Alessandro Barbero non ha bisogno di grandi presentazioni: docente di Storia Medievale presso l’Università del Piemonte Orientale, autore di numerosi saggi e articoli contenenti temi relativi alla storia militare e sociale nel Medioevo, è famoso per le sue costanti partecipazioni a trasmissioni televisive di carattere culturale, tra cui Superquark e Il tempo e la storia.
Lo abbiamo incontrato al Festival della Mente di Sarzana, in provincia di La Spezia, dove è ospite dal 2007; gli abbiamo fatto qualche domanda relativa proprio alla storia, la materia spesso considerata – al pari della matematica – uno scoglio duro per gli studenti di scuole medie e superiori, in altri casi addirittura inutile  – al pari della filosofia – per gli amanti della “pratica a tutti i costi” e dello studio come mezzo di guadagno materiale.

 

Forse è una domanda che molti hanno già fatto, ma pur essendo banale lascia spazio a pensieri piuttosto profondi: in un periodo come questo dove i giovani compiono spesso percorsi di studio “utili”, dettati cioè dalla possibilità di trovare lavoro in futuro, dove colloca lei lo studio della storia? Può tradursi in termini pratici e quotidiani oppure è destinata a rimanere nel mondo della teoria divenendo sempre più materia di nicchia e per pochi?

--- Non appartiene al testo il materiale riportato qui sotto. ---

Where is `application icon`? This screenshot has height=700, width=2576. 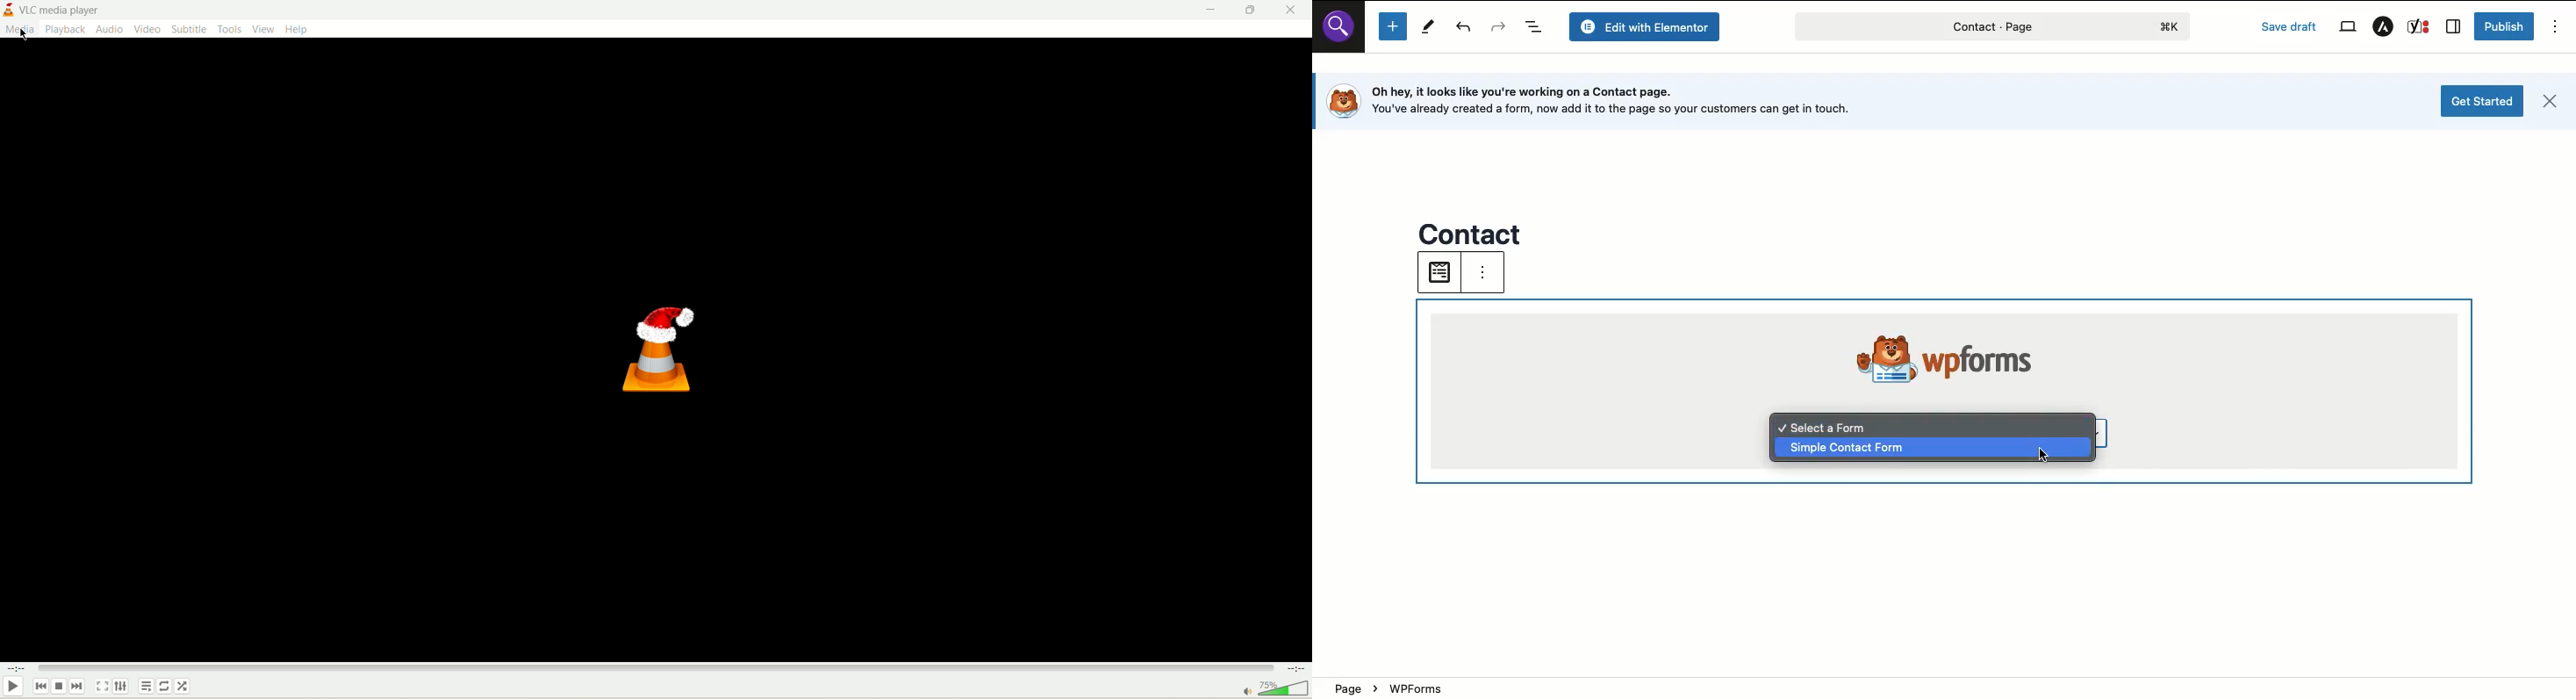
application icon is located at coordinates (9, 9).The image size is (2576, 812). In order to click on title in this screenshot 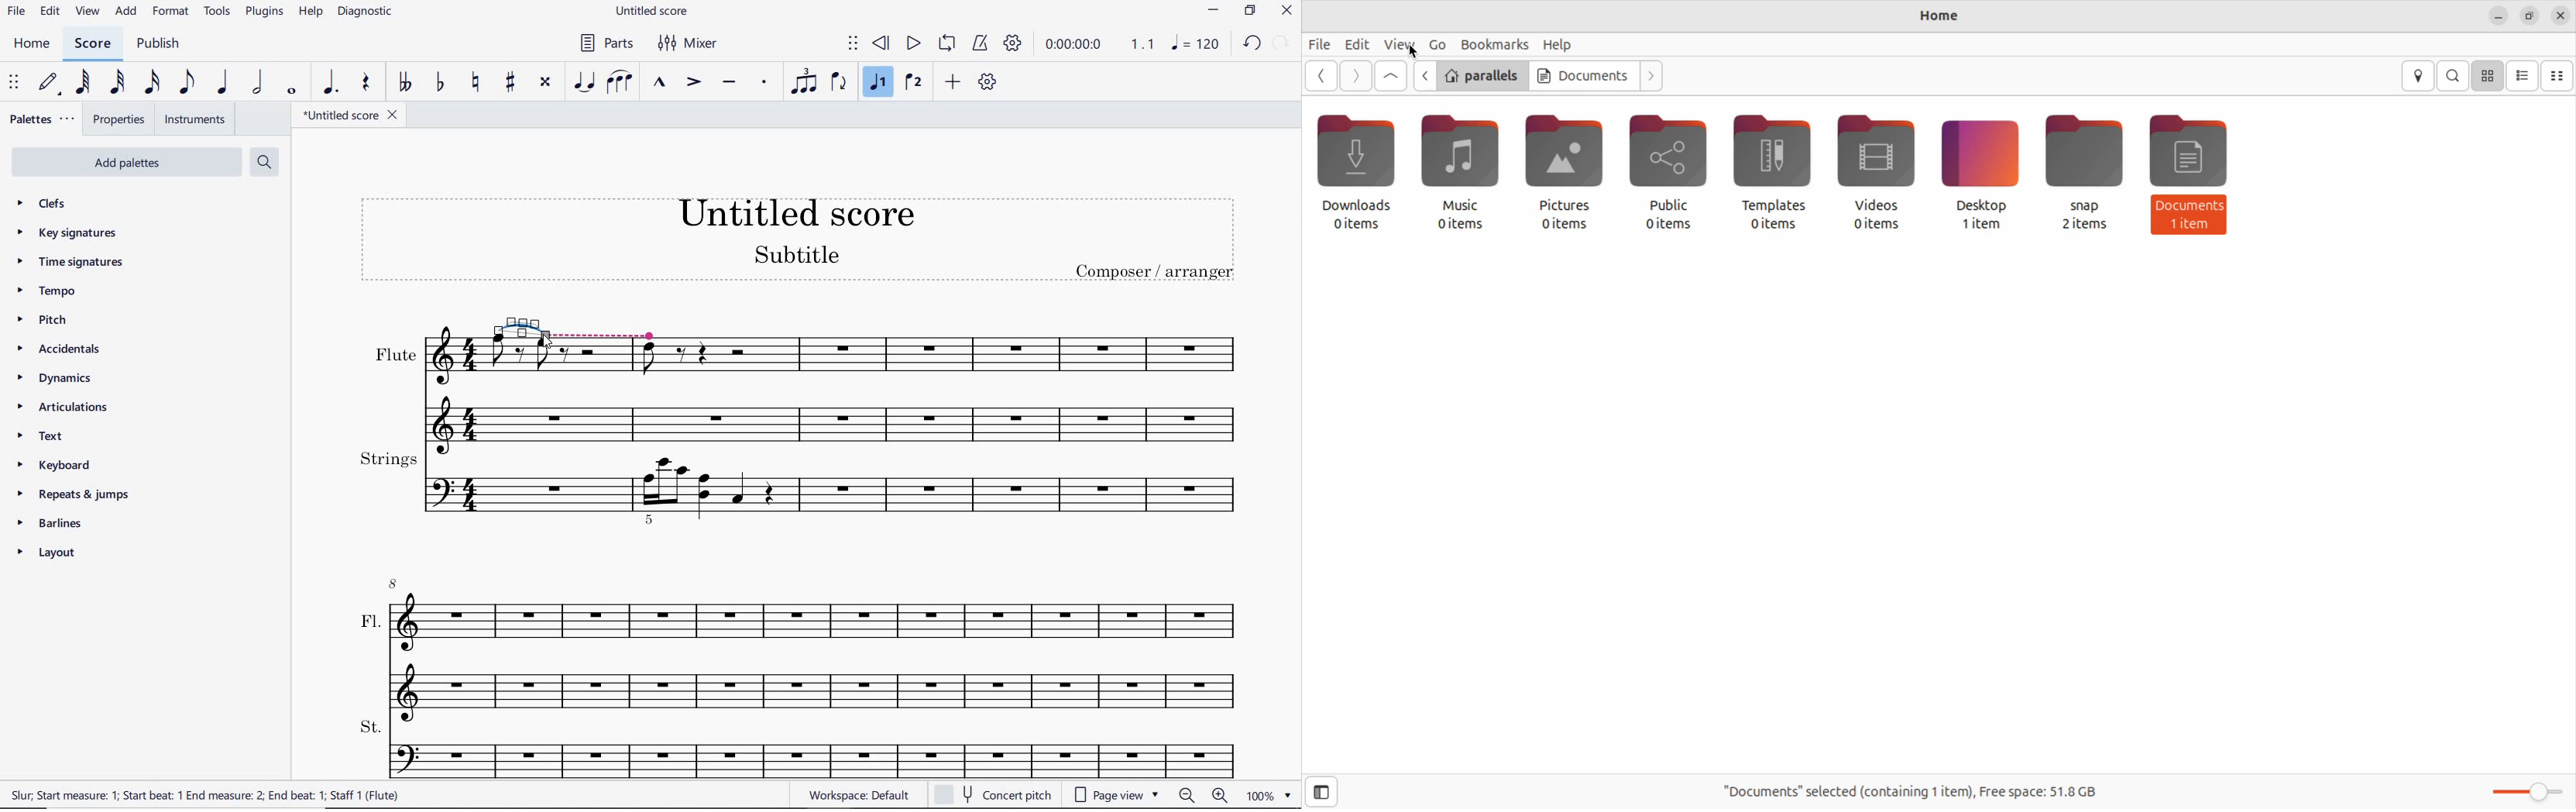, I will do `click(797, 242)`.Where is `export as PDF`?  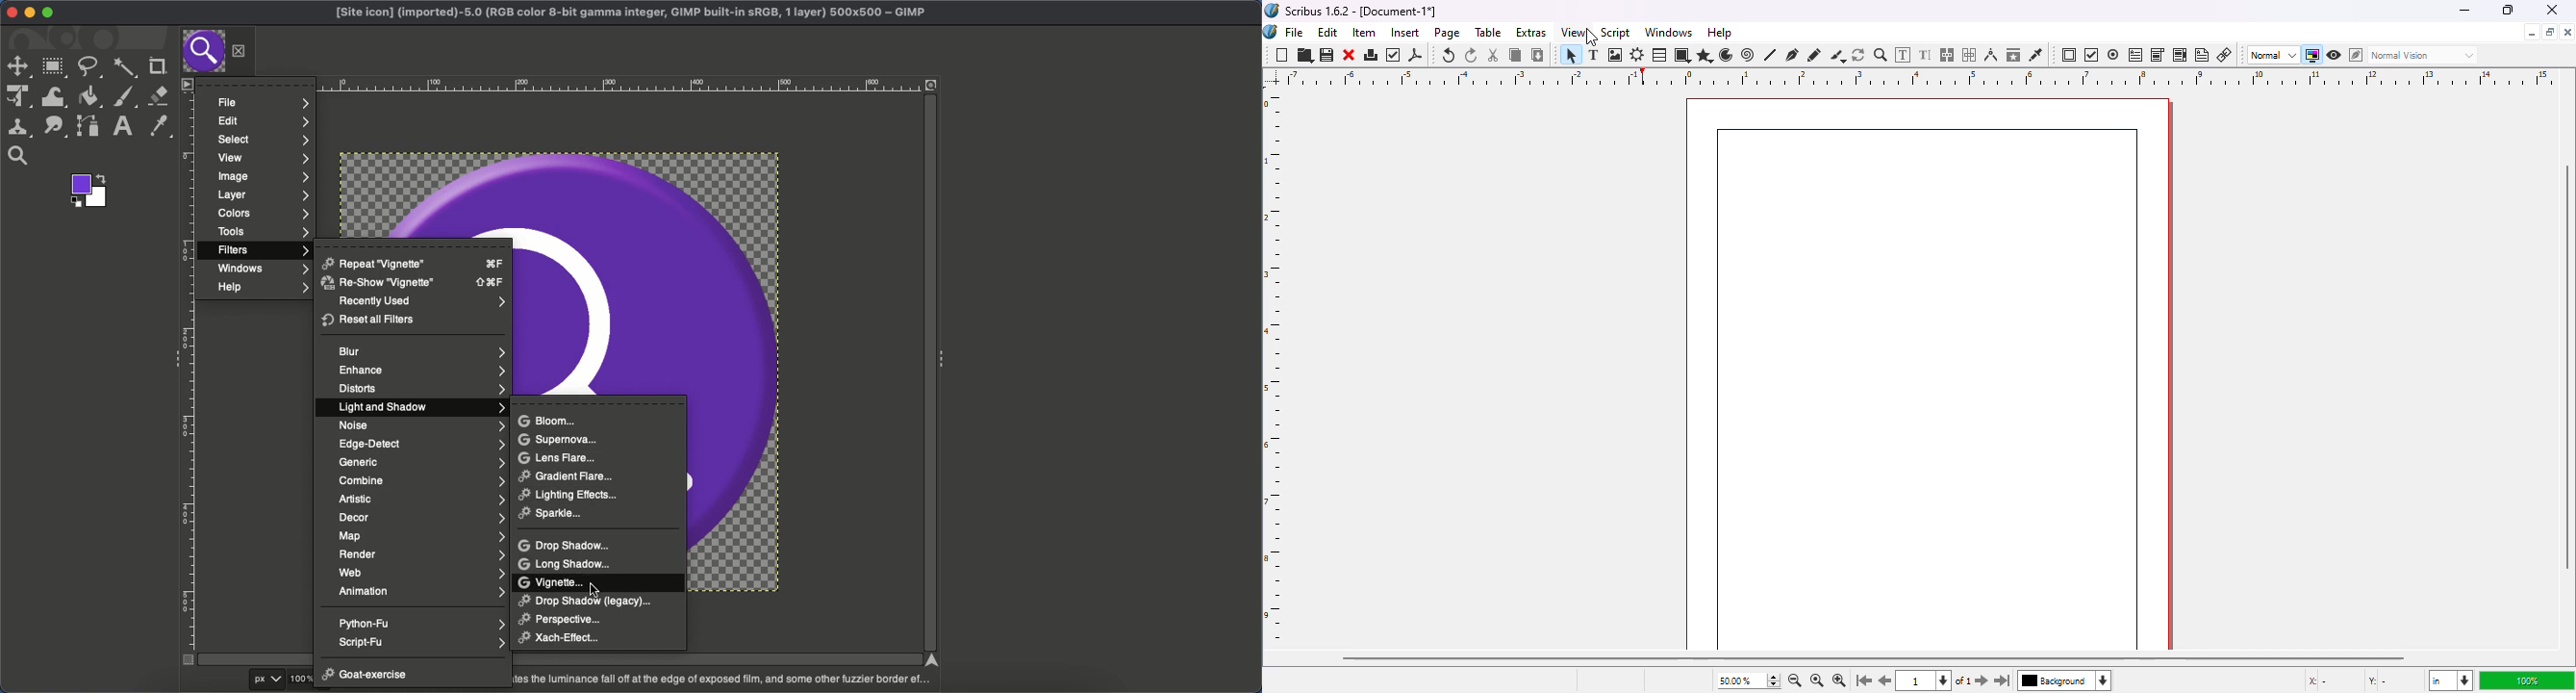 export as PDF is located at coordinates (1416, 55).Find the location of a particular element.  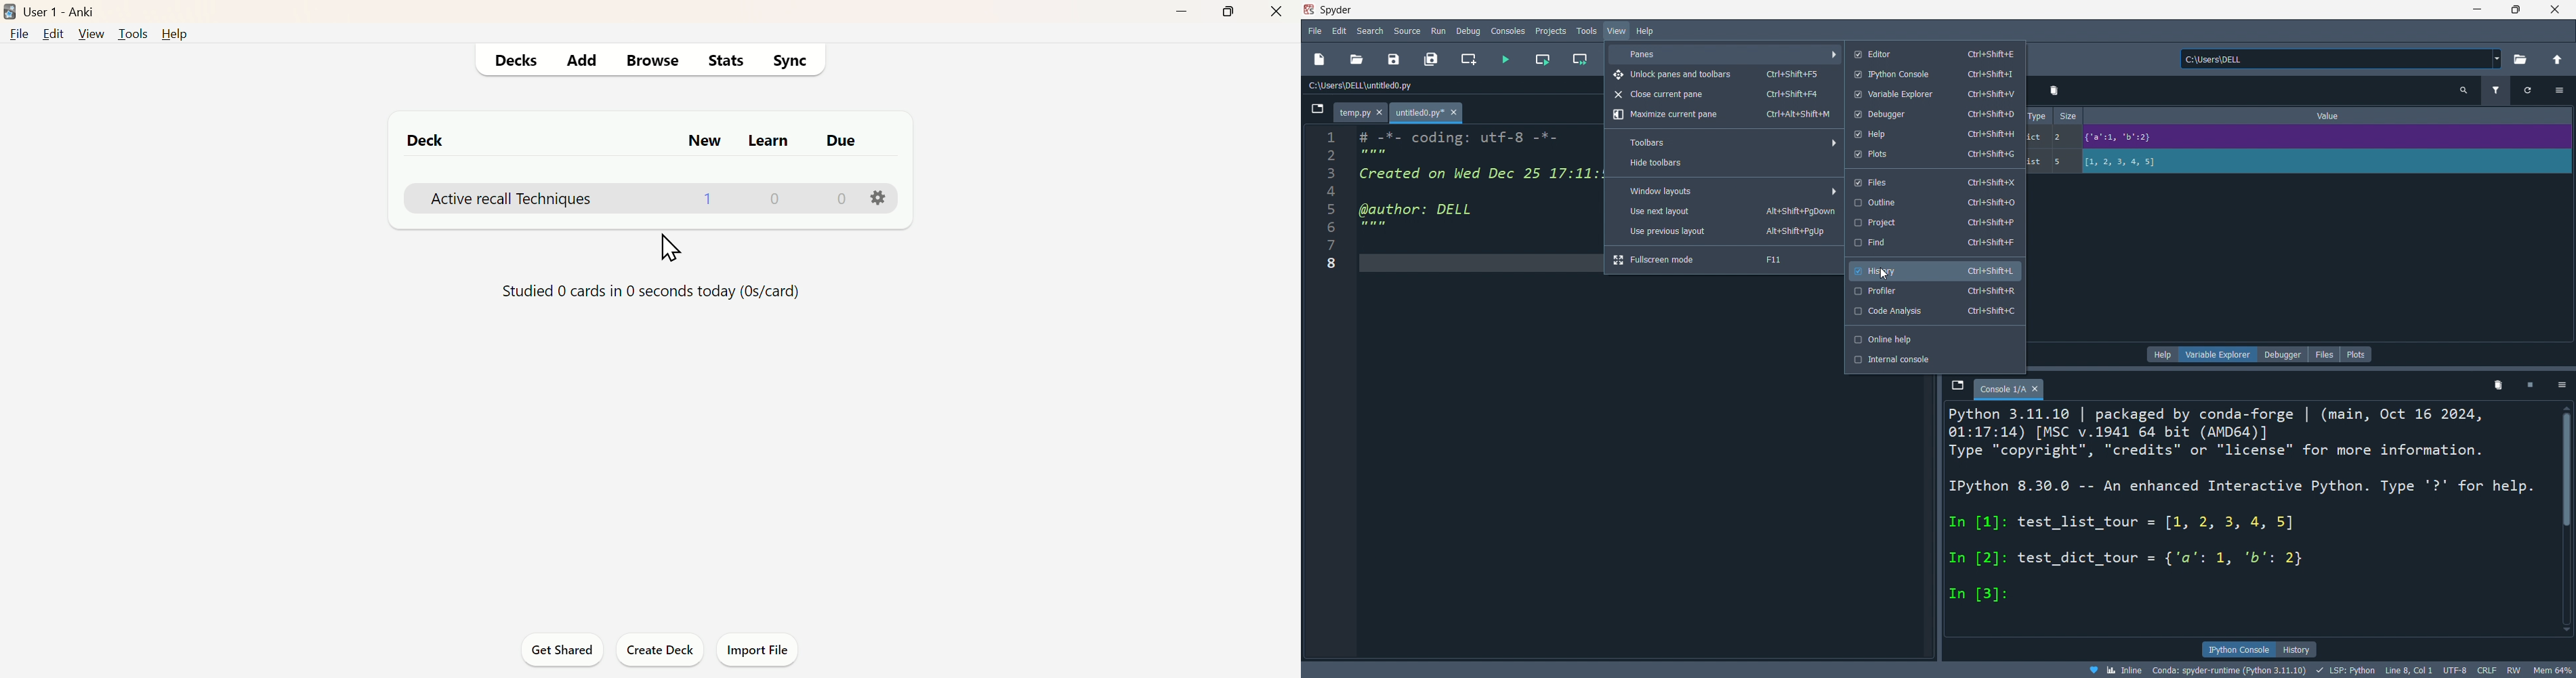

save all is located at coordinates (1431, 60).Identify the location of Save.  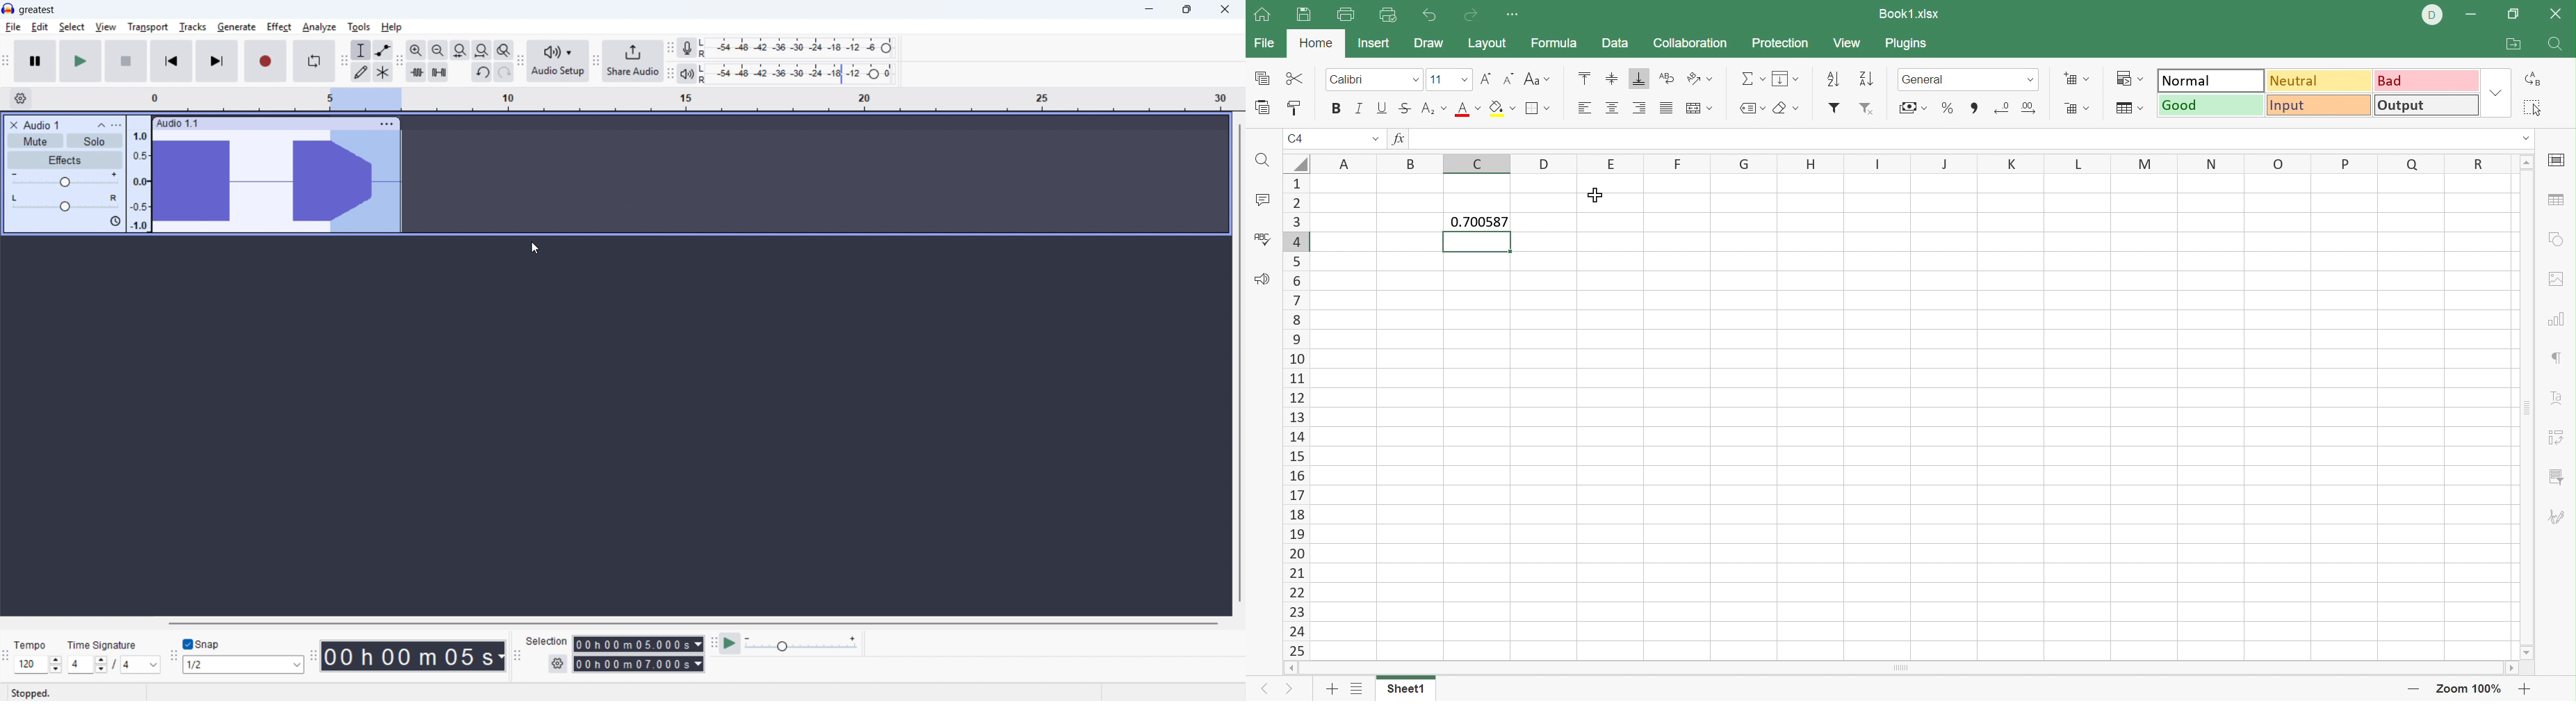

La risposta non è semplice, ci sono diversi aspetti da prendere in considerazione; il primo è che una società ha bisogno di un certo numero di persone che di mestiere studiano la storia, esattamente come ha bisogno di un certo numero di linguisti, di filosofi, di sociologi ecc; una società in cui si studiano queste cose funziona meglio rispetto a una società in cui non si studiano. Ci vuole quindi un certo numero di specialisti che sanno fare queste cose, naturalmente tutto deve essere graduato: di specialisti in storia azteca qui in Italia magari ne basta uno, di specialisti della storia romana ce ne vuole qualche centinaio se non di più.
Inoltre una società che non avesse storici sarebbe debole, la gente sarebbe più fragile, la democrazia stessa sarebbe più fragile: non a caso le dittature si preoccupano in primis di cosa scrivono gli storici e non i chimici ad esempio.
Detto questo sorge un problema: questo piccolo gruppo di specialisti che la società deve mantenere, quanti studenti deve poi educare? Quanti ne deve formare? Io credo che una conoscenza di base della storia dovrebbe far parte della preparazione di tutti i cittadini; Piergiorgio Odifreddi mi direbbe: “Anche una preparazione della matematica!”, e avrebbe ragione pure lui probabilmente.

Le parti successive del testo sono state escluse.